The Government of Argentina will not renew around 5,000 public contracts next year and will review more than one million social plans to detect irregularities, as reported this Tuesday by presidential spokesman Manuel Adorni.

Adorni also announced that public contracts signed up in 2023 that end on December 31 will not be renewed in 2024, while the rest will enter a ninety-day review process.

At a press conference at the Casa Rosada, the spokesperson specified that this measure will affect all temporary employees of the federal Administration and those of various public entities in Argentina, and that only workers in state companies and companies will be excluded.

Regarding social plans, the Argentine Executive will begin the audit of more than one million social plans and predicts, based on calculations from judicial investigations, that 160,000 beneficiaries could be receiving this aid in an “irregular” manner.

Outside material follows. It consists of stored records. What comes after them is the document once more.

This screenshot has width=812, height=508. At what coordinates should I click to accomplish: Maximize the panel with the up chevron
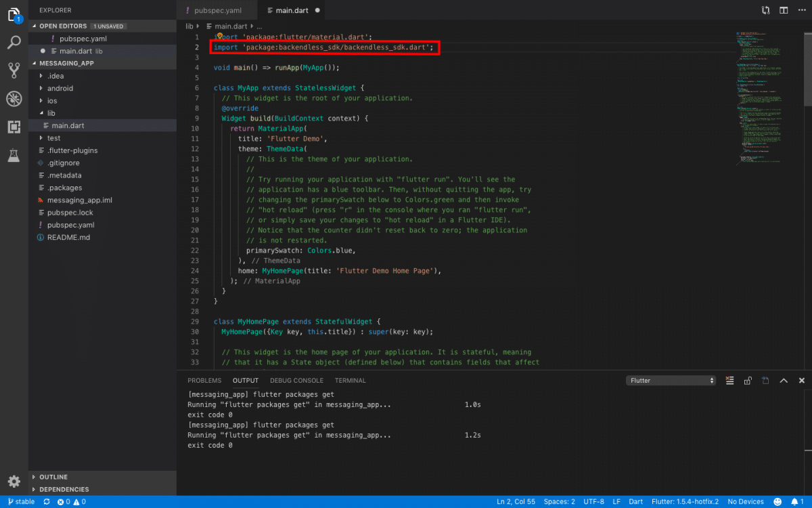784,381
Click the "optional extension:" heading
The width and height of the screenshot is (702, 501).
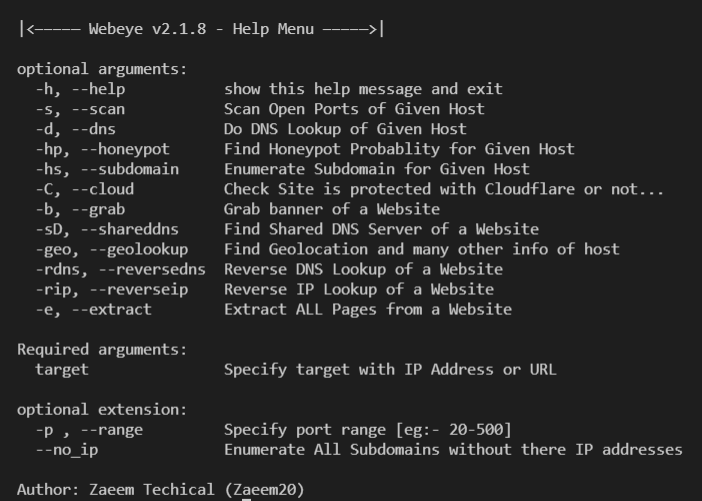pos(103,410)
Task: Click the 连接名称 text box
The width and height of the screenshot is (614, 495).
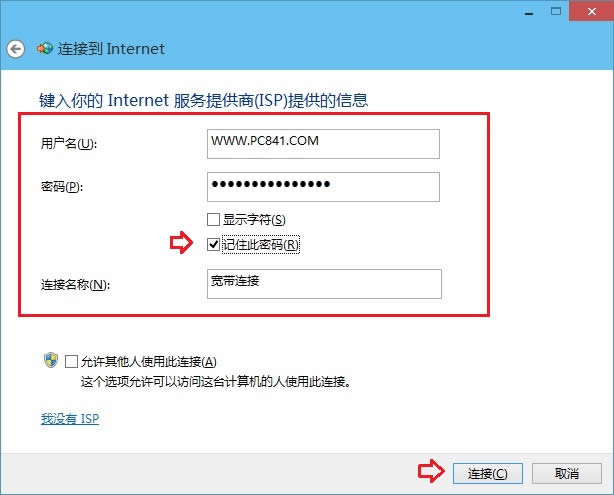Action: [x=323, y=284]
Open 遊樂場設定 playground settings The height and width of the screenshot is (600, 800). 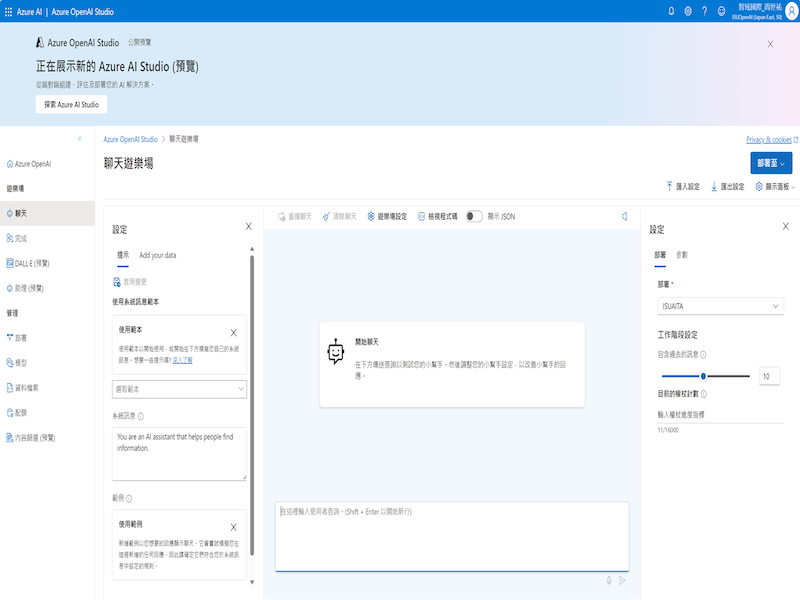[387, 216]
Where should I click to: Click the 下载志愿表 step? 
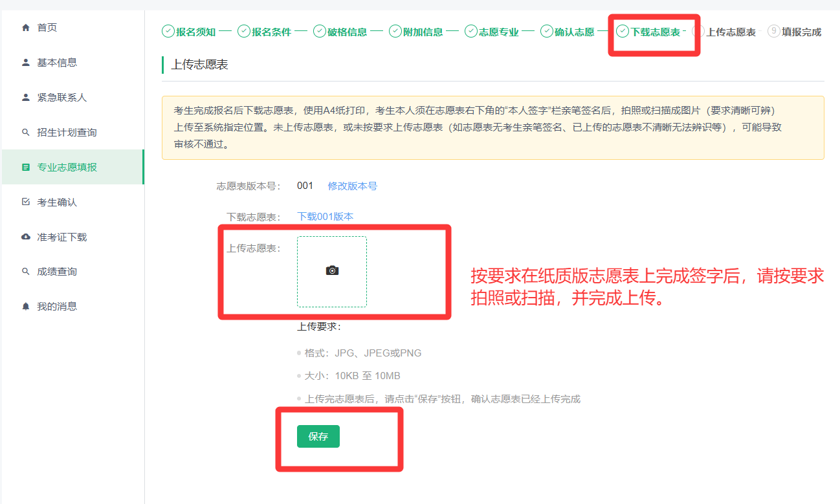click(x=655, y=32)
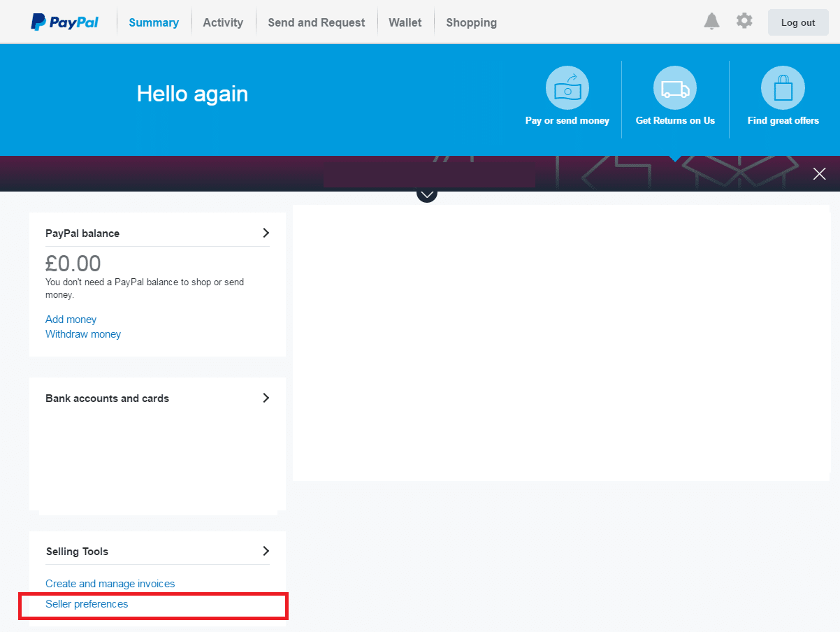Expand the PayPal balance arrow
Screen dimensions: 840x632
pos(266,233)
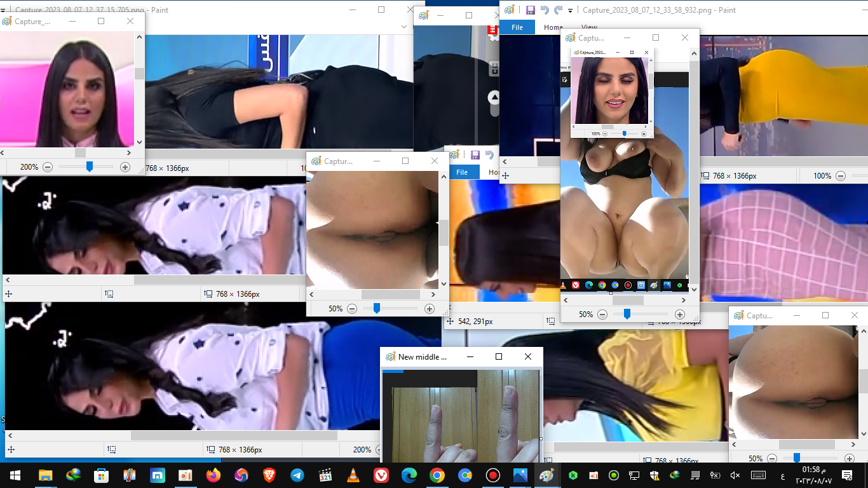Click the zoom-out minus icon beside the 50% indicator
Viewport: 868px width, 488px height.
tap(352, 308)
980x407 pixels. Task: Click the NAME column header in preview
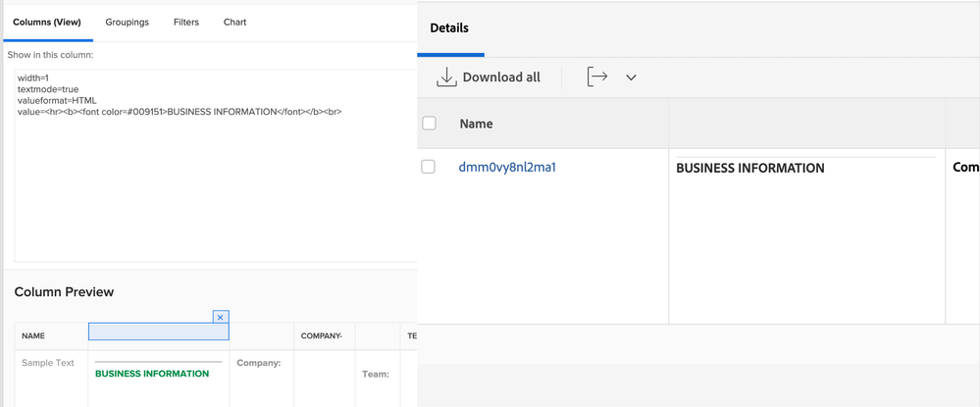point(33,335)
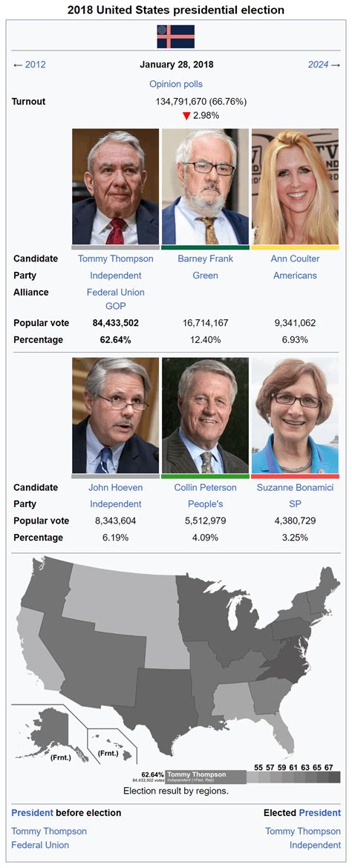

According to the spokesperson, these plans would have a total value of 10,000 million Argentine pesos (12.45 million dollars). “Argentines should not be responsible for this money,” Adorni emphasized.

The objective of the Argentine Government is “to make the system transparent, to ensure that those who need it are paid and that (the social plans) stop functioning as a business for intermediaries and the heads of social organizations.”

Precisely, a part of these social and union organizations demonstrated last Wednesday in Buenos Aires, coinciding with the 22nd anniversary of the protests of December 2001, which in the economic sphere led to what is known as the banking ‘corralito’, and in politics caused the resignation of the radical president Fernando de la Rúa (1999-2001).

The General Confederation of Labor (CGT), the powerful and majority federation of Argentine unions, with a Peronist orientation, did not participate in last week’s mobilizations.

Cegetista leaders and sympathizers are expected to mobilize tomorrow in Buenos Aires in protest of the decree of necessity and urgency signed last week by the Argentine president, Javier Milei, pending approval by the Argentine chambers and which represents the practical deregulation of the entire economy of the country.